Gagal menguasai pulau Jawa, bangsa Portugis mengalihkan perhatian
ke arah timur yaitu ke Maluku. Melalui penaklukan militer dan
persekutuan dengan para pemimpin lokal, bangsa Portugis mendirikan
pelabuhan dagang, benteng, dan misi-misi di Indonesia bagian timur
termasuk pulau-pulau Ternate, Ambon, dan Solor. Namun demikian,
minat kegiatan misionaris bangsa Portugis terjadi pada pertengahan
abad ke-16, setelah usaha penaklukan militer di kepulauan ini berhenti
dan minat mereka beralih kepada Jepang, Makao dan Cina; serta gula
di Brazil.
Kehadiran Portugis di Indonesia terbatas pada Solor, Flores dan Timor
Portugis setelah mereka mengalami kekalahan dalam tahun 1575 di
Ternate, dan setelah penaklukan Belanda atas Ambon, Maluku Utara
dan Banda.[4] Pengaruh Portugis terhadap budaya Indonesia relatif
kecil: sejumlah nama marga Portugis pada masyarakat keturunan
Portugis di Tugu, Jakarta Utara, musik keroncong, dan nama keluarga
di Indonesia bagian timur seperti da Costa, Dias, de Fretes, Gonsalves,
Queljo, dll. Dalam bahasa Indonesia juga terdapat sejumlah kata
pinjaman dari bahasa Portugis, seperti sinyo, nona, kemeja, jendela,
sabun, keju, dll.
Bangsa Spanyol
Ekspedisi Spanyol juga disponsori oleh Pemerintah kerajaan.
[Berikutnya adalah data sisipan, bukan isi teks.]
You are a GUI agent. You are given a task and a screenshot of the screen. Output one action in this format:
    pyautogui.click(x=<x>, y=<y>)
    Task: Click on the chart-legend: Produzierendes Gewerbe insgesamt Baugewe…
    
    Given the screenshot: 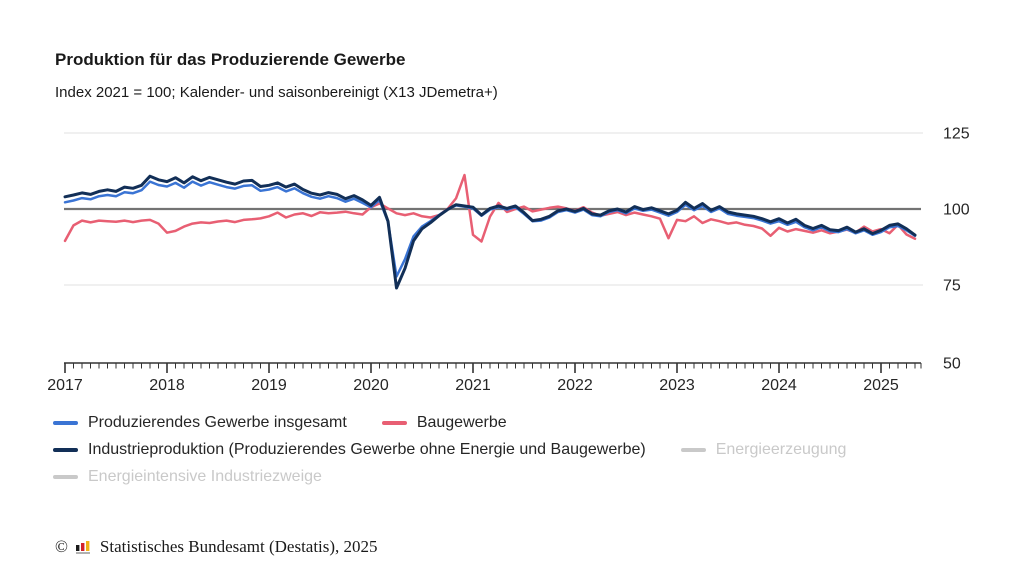 What is the action you would take?
    pyautogui.click(x=503, y=450)
    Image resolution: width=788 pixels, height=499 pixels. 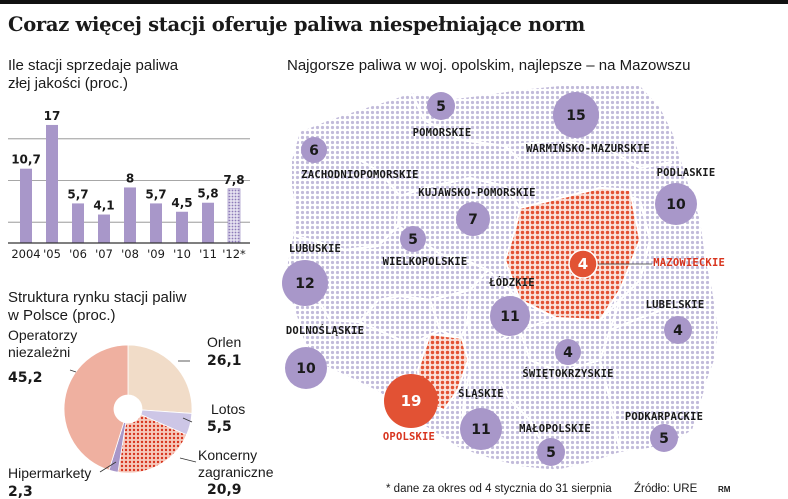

Christopher Columbus berlayar lebih dari 2 bulan mengarungi
Samudera Atlantik dan sampai di kepulauan Bahama Karibia. Karena
mengira sudah sampai India, penduduk asli benua Amerika disebut
suku Indian, kekeliruan itu menghasilkan sebutan Hindia Barat untuk
Amerika.
Fernando de Magelhaens dan Juan de Sebastian del Cario alias
Ferdinand de Magellan ia mengambil kesimpulan bahwa Hindia Timur
dapat dicapai dari arah barat melalui ujung selatan Benua Amerika dan
Samudera Pasifik. Ia memulai pelayaran pada bulan Agustus 1519.
selama 2 tahun ia tiba dikepulauan Filipina dan mendirikan tugu
peringatan dan menyatakan daerah itu sebagai daerah milik raja
Spanyol.
Pelayaran di lanjutkan oleh Sebastian De Elcano 1521. Dua kapal
ekspedisi Spanyol sampai diMaluku. Ketika itu, Maluku sedang terjadi
persaingan antara Ternate dan Tidore. Guna mengimbangi kekuatan
Ternate yang didukung Portugis, Spanyol mendukung Tidore. Karena
kalah kuat, persekutuan Tidore dan Spanyol dapat di lumpuhkan. Sejak
tahun 1534, Tidak ada lagi ekspedisi Spanyol ke Indonesia.
Berdasarkan perjanjian Tordesilas : Kawasan Indonesia hanya boleh di
jelajahi oleh Portugis, Sedangkan Spanyol hanya sampai di Filipina.